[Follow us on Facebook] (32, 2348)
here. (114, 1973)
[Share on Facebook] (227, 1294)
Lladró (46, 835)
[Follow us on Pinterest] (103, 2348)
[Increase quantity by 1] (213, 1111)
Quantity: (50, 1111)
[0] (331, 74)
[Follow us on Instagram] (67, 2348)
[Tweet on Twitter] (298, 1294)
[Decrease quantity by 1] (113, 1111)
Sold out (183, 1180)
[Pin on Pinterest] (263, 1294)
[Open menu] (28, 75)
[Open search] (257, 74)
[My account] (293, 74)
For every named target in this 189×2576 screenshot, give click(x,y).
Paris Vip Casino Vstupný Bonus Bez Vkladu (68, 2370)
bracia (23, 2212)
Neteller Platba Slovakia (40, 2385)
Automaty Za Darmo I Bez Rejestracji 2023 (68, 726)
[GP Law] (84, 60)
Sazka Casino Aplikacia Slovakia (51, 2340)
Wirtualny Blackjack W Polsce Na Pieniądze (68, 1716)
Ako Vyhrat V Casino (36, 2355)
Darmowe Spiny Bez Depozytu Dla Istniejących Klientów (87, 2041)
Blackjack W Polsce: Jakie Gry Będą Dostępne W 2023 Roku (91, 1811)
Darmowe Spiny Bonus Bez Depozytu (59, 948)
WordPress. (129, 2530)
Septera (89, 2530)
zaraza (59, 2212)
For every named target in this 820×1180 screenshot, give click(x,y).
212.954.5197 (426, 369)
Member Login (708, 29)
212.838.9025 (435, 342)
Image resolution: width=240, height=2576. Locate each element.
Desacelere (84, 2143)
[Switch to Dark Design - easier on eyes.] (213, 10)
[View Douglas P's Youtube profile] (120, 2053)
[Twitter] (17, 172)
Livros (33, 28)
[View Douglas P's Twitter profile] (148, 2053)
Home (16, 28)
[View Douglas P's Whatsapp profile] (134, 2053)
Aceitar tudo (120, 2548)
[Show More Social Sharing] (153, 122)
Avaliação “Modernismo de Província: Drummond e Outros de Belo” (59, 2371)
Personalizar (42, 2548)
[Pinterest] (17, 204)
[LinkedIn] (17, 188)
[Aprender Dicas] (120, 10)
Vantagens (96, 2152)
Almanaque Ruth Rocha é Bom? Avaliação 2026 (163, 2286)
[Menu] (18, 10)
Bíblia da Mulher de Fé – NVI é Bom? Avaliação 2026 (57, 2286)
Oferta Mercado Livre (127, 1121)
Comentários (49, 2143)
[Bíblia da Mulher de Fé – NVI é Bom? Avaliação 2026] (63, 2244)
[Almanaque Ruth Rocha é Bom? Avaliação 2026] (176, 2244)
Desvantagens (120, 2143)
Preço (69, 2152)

■ ■ ■

TASK OBJECTIVE: Output each entry precisely as given.

SOLUTION TO THIS TASK:
[Follow us on Facebook] (32, 2348)
here. (114, 1973)
[Share on Facebook] (227, 1294)
Lladró (46, 835)
[Follow us on Pinterest] (103, 2348)
[Increase quantity by 1] (213, 1111)
Quantity: (50, 1111)
[0] (331, 74)
[Follow us on Instagram] (67, 2348)
[Tweet on Twitter] (298, 1294)
[Decrease quantity by 1] (113, 1111)
Sold out (183, 1180)
[Pin on Pinterest] (263, 1294)
[Open menu] (28, 75)
[Open search] (257, 74)
[My account] (293, 74)
For every named target in this 189×2576 screenshot, give click(x,y).
Paris Vip Casino Vstupný Bonus Bez Vkladu (68, 2370)
bracia (23, 2212)
Neteller Platba Slovakia (40, 2385)
Automaty Za Darmo I Bez Rejestracji 2023 (68, 726)
[GP Law] (84, 60)
Sazka Casino Aplikacia Slovakia (51, 2340)
Wirtualny Blackjack W Polsce Na Pieniądze (68, 1716)
Ako Vyhrat V Casino (36, 2355)
Darmowe Spiny Bez Depozytu Dla Istniejących Klientów (87, 2041)
Blackjack W Polsce: Jakie Gry Będą Dostępne W 2023 Roku (91, 1811)
Darmowe Spiny Bonus Bez Depozytu (59, 948)
WordPress. (129, 2530)
Septera (89, 2530)
zaraza (59, 2212)
For every named target in this 820×1180 screenshot, give click(x,y).
212.954.5197 (426, 369)
Member Login (708, 29)
212.838.9025 (435, 342)
Image resolution: width=240, height=2576. Locate each element.
Desacelere (84, 2143)
[Switch to Dark Design - easier on eyes.] (213, 10)
[View Douglas P's Youtube profile] (120, 2053)
[Twitter] (17, 172)
Livros (33, 28)
[View Douglas P's Twitter profile] (148, 2053)
Home (16, 28)
[View Douglas P's Whatsapp profile] (134, 2053)
Aceitar tudo (120, 2548)
[Show More Social Sharing] (153, 122)
Avaliação “Modernismo de Província: Drummond e Outros de Belo” (59, 2371)
Personalizar (42, 2548)
[Pinterest] (17, 204)
[LinkedIn] (17, 188)
[Aprender Dicas] (120, 10)
Vantagens (96, 2152)
Almanaque Ruth Rocha é Bom? Avaliação 2026 (163, 2286)
[Menu] (18, 10)
Bíblia da Mulher de Fé – NVI é Bom? Avaliação 2026 (57, 2286)
Oferta Mercado Livre (127, 1121)
Comentários (49, 2143)
[Bíblia da Mulher de Fé – NVI é Bom? Avaliação 2026] (63, 2244)
[Almanaque Ruth Rocha é Bom? Avaliação 2026] (176, 2244)
Desvantagens (120, 2143)
Preço (69, 2152)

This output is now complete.